- Actions to take:
[1] Answer these questions about the Titanic deep learning challenge:
(a) How many passengers and crew did the ship carry on its maiden voyage?
(b) What should the neural network model predict for each passenger?
(c) Which workflow stage involves checking the model's accuracy with a validation set?
[2] Print every line of the entries, starting with the first line of the entries and ending with the line that contains "Верхняя одежда (117, 1098)". Include both end lines and reproduce each one unchanged.

# Deep Learning Challenge (optional)

![](../../public/titanic_intro.png)

In the early 20th century, the RMS Titanic was the pinnacle of luxury and innovation, a marvel of modern engineering. It was hailed as the "unsinkable" ship, carrying over 2,200 passengers and crew on its maiden voyage across the Atlantic. However, in the icy waters of the North Atlantic, disaster struck, and the unthinkable happened—the Titanic collided with an iceberg and sank, leading to one of the most tragic maritime disasters in history.

Now, over a century later, you are tasked with an important mission: to delve into the historical data and build a predictive model that could have foretold the fate of the passengers aboard the Titanic. This dataset contains detailed records of the passengers, including information such as age, gender, ticket class, family size, and more. **Your goal is to develop a neural network model that accurately predicts whether a passenger would have survived or perished on that fateful night.**

Your predictive model won't just be a technical achievement; it will serve as a lens through which we can better understand the human factors and decisions that played a critical role in survival. As you work through this challenge, you’ll follow the standard deep learning workflow, applying your skills to each stage:

- Data Collection: The data you need has already been gathered from historical records.
- Data Preprocessing: Clean and prepare the data for analysis (partially done for you).
- Exploratory Data Analysis (EDA): Investigate the data and uncover key patterns (partially done for you).
- Feature Engineering: Create or modify features to enhance your model’s performance (paritally done for you).
- Model Architecture Design: Choose an appropriate structure for your neural network model.
- Training: Train your model using the provided dataset.
- Evaluation: Assess your model's accuracy using a validation set and other techniques.
- Hyperparameter Tuning: Fine-tune the model’s parameters to improve performance.

- Information supplied:
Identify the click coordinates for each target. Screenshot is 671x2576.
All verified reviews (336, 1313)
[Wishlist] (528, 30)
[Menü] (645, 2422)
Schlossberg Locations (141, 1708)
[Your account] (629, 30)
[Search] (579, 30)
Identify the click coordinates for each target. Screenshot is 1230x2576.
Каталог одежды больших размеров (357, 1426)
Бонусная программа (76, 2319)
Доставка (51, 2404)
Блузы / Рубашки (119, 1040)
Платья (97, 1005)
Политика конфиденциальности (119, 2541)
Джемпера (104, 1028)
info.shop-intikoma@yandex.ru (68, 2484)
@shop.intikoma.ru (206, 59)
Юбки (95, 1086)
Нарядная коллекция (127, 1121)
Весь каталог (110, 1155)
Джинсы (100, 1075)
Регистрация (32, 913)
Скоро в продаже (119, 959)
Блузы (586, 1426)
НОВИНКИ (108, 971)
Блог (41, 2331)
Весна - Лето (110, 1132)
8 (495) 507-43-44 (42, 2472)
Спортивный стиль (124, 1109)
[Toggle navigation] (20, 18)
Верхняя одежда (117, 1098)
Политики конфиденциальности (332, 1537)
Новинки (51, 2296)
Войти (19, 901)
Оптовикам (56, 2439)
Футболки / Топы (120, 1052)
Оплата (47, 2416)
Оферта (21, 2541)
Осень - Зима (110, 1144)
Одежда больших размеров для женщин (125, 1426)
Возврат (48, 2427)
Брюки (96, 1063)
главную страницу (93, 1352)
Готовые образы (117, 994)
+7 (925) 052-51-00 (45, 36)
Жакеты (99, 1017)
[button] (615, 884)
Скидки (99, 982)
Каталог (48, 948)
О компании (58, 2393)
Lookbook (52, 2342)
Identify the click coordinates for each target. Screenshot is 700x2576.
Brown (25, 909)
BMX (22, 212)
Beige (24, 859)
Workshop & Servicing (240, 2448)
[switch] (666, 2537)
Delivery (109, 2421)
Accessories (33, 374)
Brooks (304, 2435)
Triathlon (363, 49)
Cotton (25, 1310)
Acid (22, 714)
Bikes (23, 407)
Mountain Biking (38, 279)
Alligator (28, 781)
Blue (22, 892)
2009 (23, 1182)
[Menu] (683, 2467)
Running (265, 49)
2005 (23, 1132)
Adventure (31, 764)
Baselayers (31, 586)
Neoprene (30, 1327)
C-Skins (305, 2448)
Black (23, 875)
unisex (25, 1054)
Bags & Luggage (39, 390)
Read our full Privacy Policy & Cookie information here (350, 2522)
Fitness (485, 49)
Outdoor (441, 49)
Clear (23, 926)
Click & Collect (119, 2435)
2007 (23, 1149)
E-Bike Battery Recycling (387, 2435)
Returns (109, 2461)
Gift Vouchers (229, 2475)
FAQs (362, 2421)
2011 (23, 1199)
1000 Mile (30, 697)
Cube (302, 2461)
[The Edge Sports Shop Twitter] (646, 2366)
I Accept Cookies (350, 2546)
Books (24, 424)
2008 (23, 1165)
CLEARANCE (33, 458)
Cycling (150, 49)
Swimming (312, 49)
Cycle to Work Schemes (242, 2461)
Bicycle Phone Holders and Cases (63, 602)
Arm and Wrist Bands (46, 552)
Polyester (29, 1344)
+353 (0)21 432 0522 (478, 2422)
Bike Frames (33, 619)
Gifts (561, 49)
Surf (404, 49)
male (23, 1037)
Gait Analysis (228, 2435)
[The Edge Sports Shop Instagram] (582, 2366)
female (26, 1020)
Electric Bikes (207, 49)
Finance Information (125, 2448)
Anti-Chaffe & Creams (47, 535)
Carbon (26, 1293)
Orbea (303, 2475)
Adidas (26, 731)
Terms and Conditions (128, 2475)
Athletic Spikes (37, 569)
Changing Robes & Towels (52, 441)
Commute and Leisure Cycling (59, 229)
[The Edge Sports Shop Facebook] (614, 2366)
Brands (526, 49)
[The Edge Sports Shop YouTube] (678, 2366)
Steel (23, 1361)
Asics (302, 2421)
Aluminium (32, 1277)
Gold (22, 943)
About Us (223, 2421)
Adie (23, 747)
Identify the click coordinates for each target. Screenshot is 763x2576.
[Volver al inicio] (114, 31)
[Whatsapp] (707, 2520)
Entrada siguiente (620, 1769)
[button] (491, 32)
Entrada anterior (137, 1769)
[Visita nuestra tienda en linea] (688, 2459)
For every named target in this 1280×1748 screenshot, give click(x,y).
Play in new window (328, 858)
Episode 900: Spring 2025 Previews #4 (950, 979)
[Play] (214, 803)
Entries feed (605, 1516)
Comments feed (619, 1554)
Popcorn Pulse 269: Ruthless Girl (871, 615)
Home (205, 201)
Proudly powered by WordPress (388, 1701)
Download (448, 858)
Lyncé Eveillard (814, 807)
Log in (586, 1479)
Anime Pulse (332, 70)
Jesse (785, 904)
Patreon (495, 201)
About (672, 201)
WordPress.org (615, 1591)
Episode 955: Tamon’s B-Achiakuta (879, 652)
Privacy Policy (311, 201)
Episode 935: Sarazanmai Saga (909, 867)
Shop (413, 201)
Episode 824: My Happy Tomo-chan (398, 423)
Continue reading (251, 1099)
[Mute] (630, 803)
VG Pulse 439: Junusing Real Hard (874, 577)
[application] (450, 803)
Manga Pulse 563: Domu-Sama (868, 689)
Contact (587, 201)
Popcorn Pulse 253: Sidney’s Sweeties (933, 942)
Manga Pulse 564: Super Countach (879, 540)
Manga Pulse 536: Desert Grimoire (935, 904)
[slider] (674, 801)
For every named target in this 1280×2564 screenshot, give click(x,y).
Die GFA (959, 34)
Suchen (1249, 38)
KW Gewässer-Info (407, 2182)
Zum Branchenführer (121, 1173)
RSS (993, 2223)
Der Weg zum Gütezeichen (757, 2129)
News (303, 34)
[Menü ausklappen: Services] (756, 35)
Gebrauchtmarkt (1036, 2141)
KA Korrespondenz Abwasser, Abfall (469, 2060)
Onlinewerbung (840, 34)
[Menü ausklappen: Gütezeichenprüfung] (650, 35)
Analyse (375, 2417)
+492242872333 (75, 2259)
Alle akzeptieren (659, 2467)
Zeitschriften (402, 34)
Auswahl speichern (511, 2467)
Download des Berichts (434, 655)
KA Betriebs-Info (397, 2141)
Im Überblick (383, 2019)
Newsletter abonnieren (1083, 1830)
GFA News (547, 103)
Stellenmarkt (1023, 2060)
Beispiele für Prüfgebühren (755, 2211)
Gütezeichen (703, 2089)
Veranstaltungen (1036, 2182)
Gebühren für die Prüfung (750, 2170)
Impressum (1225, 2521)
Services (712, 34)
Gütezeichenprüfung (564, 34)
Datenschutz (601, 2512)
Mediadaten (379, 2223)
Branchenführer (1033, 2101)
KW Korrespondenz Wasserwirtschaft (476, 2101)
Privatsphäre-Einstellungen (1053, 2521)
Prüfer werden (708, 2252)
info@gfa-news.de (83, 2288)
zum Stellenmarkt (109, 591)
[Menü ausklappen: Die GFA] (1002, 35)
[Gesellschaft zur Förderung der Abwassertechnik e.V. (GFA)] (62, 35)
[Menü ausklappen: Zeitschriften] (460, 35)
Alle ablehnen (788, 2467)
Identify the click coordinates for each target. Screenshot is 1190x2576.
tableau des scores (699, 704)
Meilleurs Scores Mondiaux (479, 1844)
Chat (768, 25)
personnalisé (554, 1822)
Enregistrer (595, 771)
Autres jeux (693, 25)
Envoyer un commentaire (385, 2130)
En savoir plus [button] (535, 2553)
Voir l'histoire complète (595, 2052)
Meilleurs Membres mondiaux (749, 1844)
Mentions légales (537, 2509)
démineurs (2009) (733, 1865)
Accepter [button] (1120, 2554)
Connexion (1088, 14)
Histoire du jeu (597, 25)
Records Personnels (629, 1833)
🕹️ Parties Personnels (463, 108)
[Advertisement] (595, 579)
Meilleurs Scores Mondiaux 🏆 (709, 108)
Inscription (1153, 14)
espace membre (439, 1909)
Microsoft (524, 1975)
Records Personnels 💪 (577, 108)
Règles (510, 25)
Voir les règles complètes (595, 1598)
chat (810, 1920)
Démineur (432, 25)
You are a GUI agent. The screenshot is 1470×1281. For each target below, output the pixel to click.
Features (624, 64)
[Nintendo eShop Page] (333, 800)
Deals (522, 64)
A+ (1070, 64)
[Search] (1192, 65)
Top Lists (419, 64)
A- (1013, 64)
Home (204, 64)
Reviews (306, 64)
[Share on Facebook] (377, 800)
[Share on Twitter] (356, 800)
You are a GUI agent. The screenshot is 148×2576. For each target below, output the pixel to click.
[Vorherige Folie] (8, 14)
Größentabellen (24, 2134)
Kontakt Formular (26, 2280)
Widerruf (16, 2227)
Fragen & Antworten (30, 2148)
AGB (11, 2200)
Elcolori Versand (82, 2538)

- Answer list:
[1]
(a) Over 2,200.
(b) Whether the passenger would have survived or perished on that night.
(c) Evaluation.

[2]
Identify the click coordinates for each target. Screenshot is 671x2576.
All verified reviews (336, 1313)
[Wishlist] (528, 30)
[Menü] (645, 2422)
Schlossberg Locations (141, 1708)
[Your account] (629, 30)
[Search] (579, 30)
Identify the click coordinates for each target. Screenshot is 1230x2576.
Каталог одежды больших размеров (357, 1426)
Бонусная программа (76, 2319)
Доставка (51, 2404)
Блузы / Рубашки (119, 1040)
Платья (97, 1005)
Политика конфиденциальности (119, 2541)
Джемпера (104, 1028)
info.shop-intikoma@yandex.ru (68, 2484)
@shop.intikoma.ru (206, 59)
Юбки (95, 1086)
Нарядная коллекция (127, 1121)
Весь каталог (110, 1155)
Джинсы (100, 1075)
Регистрация (32, 913)
Скоро в продаже (119, 959)
Блузы (586, 1426)
НОВИНКИ (108, 971)
Блог (41, 2331)
Весна - Лето (110, 1132)
8 (495) 507-43-44 (42, 2472)
Спортивный стиль (124, 1109)
[Toggle navigation] (20, 18)
Верхняя одежда (117, 1098)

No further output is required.